[WORK TO BE COMPLETED] Output the text of every item below word for word, leaving out the pictures.

[PROVIDED RECORDS]

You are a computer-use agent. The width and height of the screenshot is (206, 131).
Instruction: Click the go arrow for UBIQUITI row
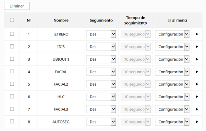pyautogui.click(x=197, y=59)
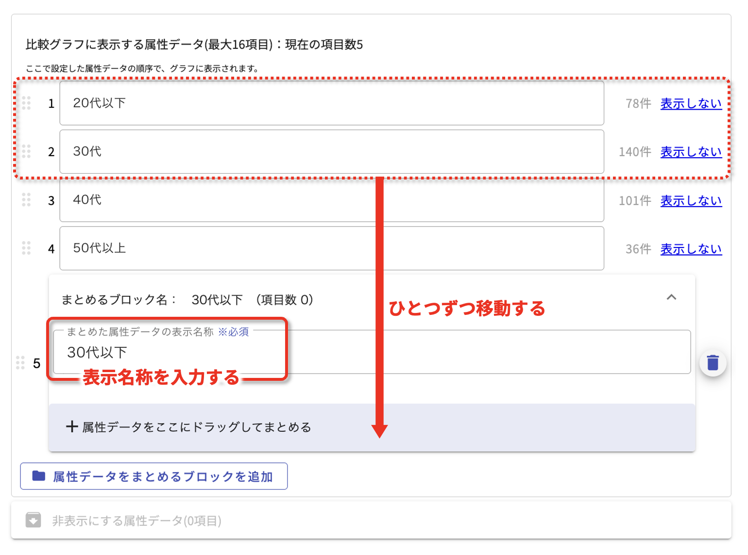Screen dimensions: 748x555
Task: Click 属性データをまとめるブロックを追加 button
Action: pyautogui.click(x=154, y=476)
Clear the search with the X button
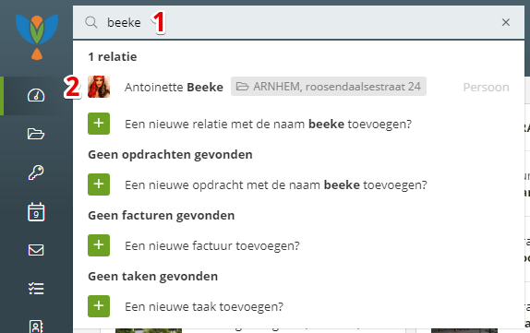Screen dimensions: 530x333 (x=506, y=22)
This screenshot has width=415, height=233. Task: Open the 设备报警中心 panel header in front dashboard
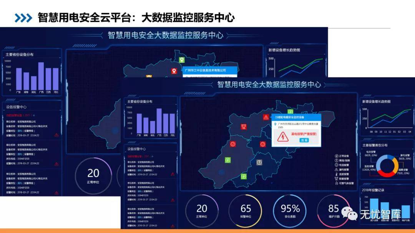click(x=137, y=149)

[FULL RESPONSE]
You are a computer-use agent. The width and height of the screenshot is (206, 131).
Instruction: Click the go arrow for UBIQUITI row
pyautogui.click(x=197, y=59)
Screen dimensions: 748x555
Task: Click 属性データをまとめるブロックを追加 button
Action: pyautogui.click(x=154, y=476)
Clear the search with the X button
Screen dimensions: 530x333 (x=506, y=22)
This screenshot has width=415, height=233. Task: Open the 设备报警中心 panel header in front dashboard
click(x=137, y=149)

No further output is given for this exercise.